Vandals avoid prosecution by writing apology letters

TWO boys who vandalised Benson parish hall have been forced to apologise in writing rather than be prosecuted.

TWO boys who vandalised Benson parish hall have been forced to apologise in writing rather than be prosecuted.

One of the boys said he had “learnt his lesson” after he and his friend were caught on CCTV smashing the railing on the pavilion veranda on the evening of April 16, during the school holidays.

Staff at the parish hall reported the incident to the police who identified the 15- and 16-year-olds from the footage. Police decided to make the boys each write a letter of apology to the parish council to teach them a lesson rather than take them to court.

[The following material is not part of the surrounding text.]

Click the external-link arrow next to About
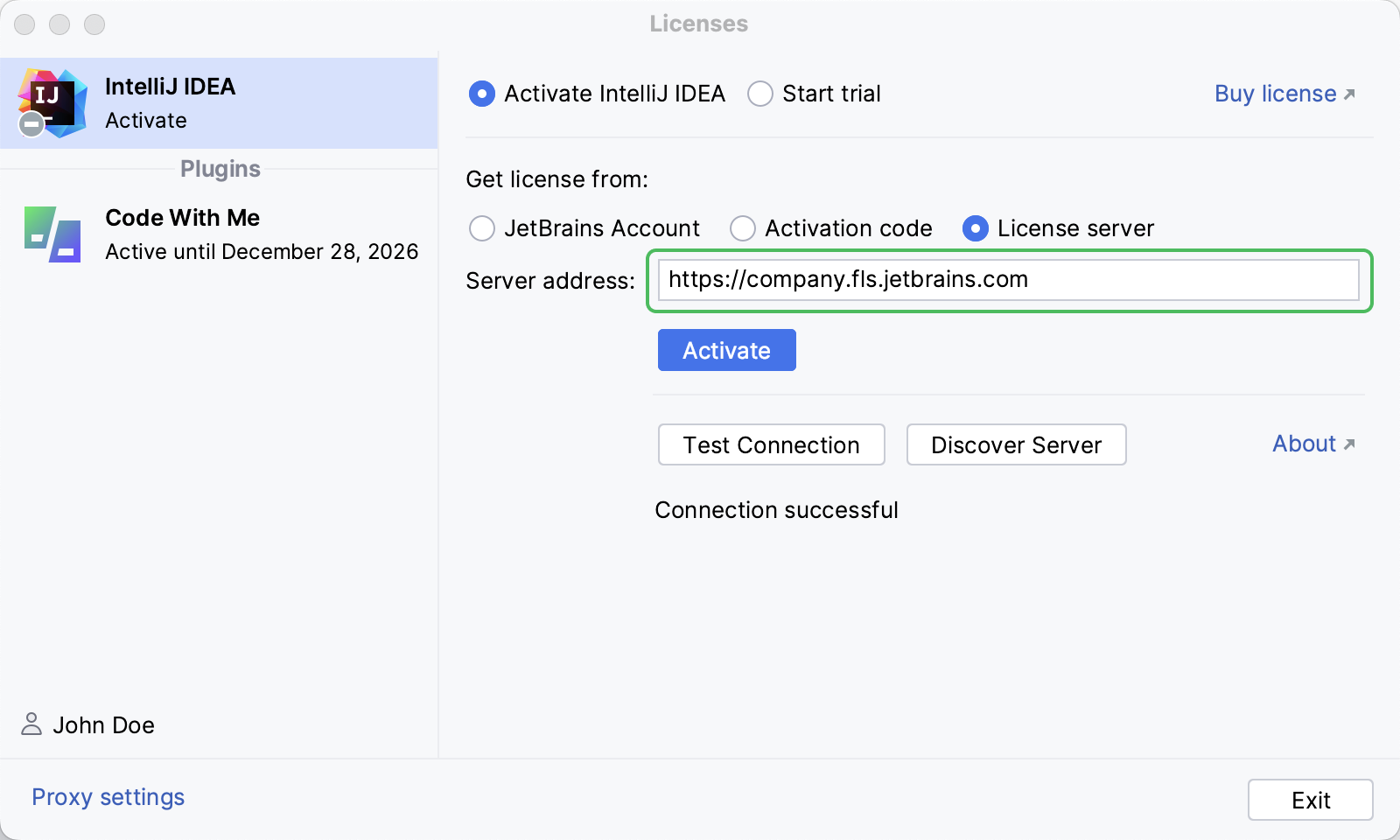Viewport: 1400px width, 840px height. pyautogui.click(x=1348, y=445)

Pc Robert McIntyre, neighbourhood officer for Wallingford, said: “These aren’t bad lads, they were just being a bit daft. This way they get a slap on the wrist without getting a criminal record. They have apologised and shown some sort of pay back to the victim and they have not been in trouble since.”

One boy wrote: “I am writing this letter to apologise for my behaviour which resulted in the damage of Benson parish hall during the April school holidays.

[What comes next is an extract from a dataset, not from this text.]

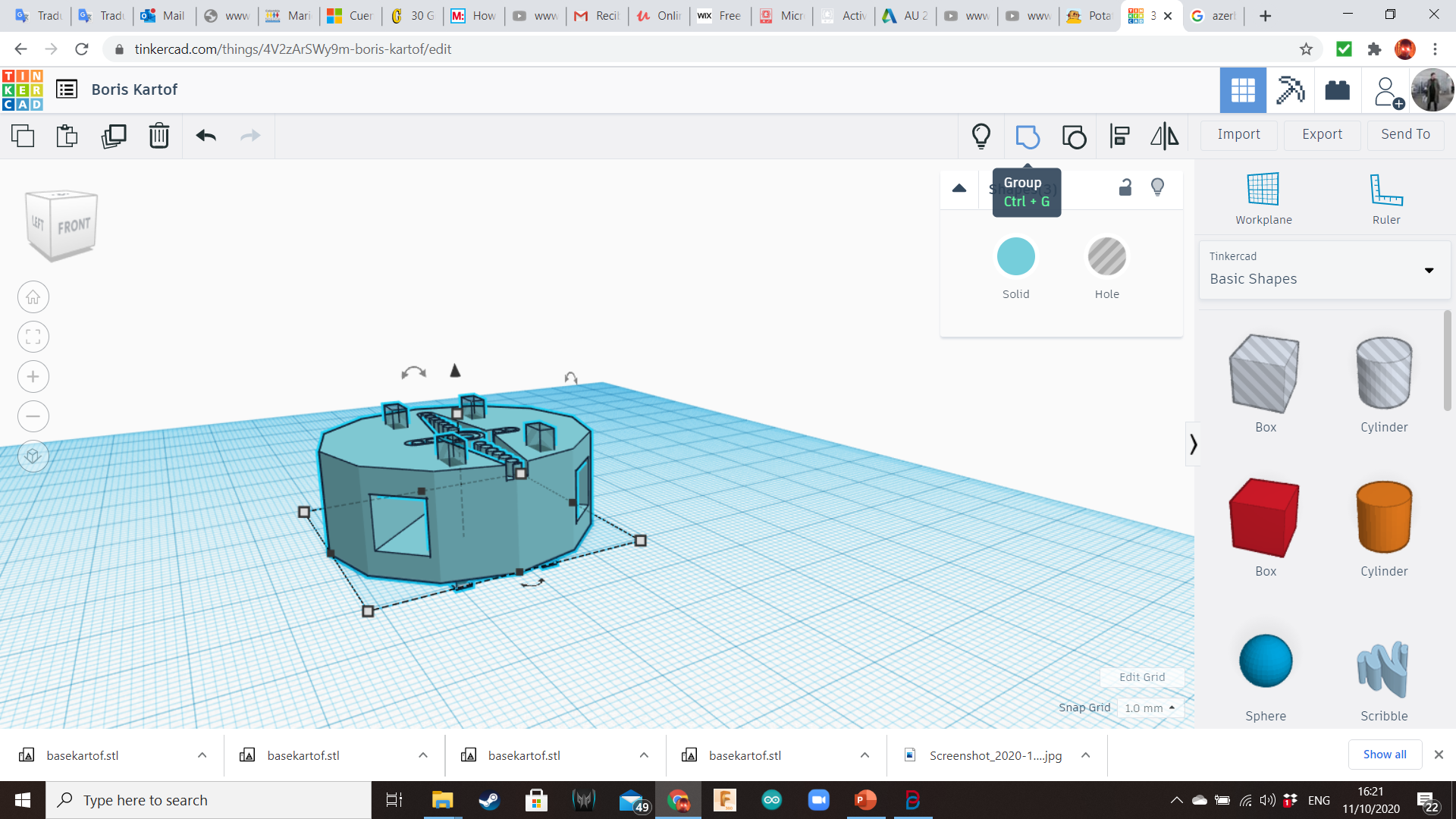Switch to the Mail browser tab
The image size is (1456, 819).
click(x=164, y=16)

“After being spoken to by the police and my parents, I now realise how I behaved on that day was wrong and feel I have learnt my lesson.

“I am willing to accept the consequences of my actions and to pay the compensation. I would also like to say that I will never be involved in any further incidents of this nature.” The other boy wrote: “I apologise for my silly behaviour by vandalising your pavillian (sic). I can assure you it will not happen again.”

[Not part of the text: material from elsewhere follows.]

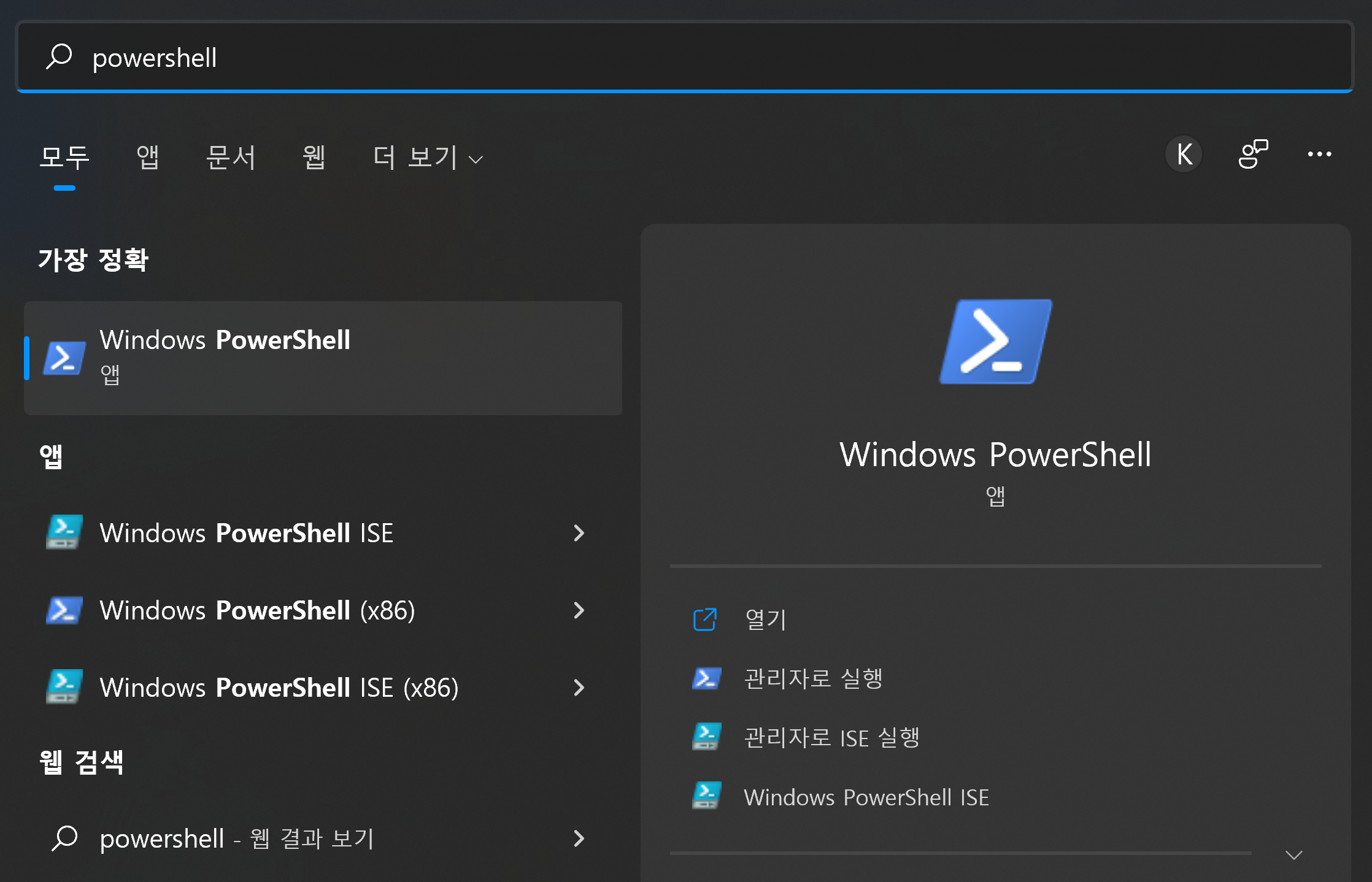Expand the action list chevron at bottom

Each boy paid £15 towards the cost of the repairs. Parish clerk Pete Eldridge said he wanted to charge the pair an amount they could afford rather than make their parents pay.

He added: “I think it is good that the police managed to find the culprits even though they weren’t local to the village.”

lIn October, four 16-year-old boys who stole alcohol from the On The Run shop at the Esso station in Reading Road, Henley, were made to to apologise in writing rather than be prosecuted.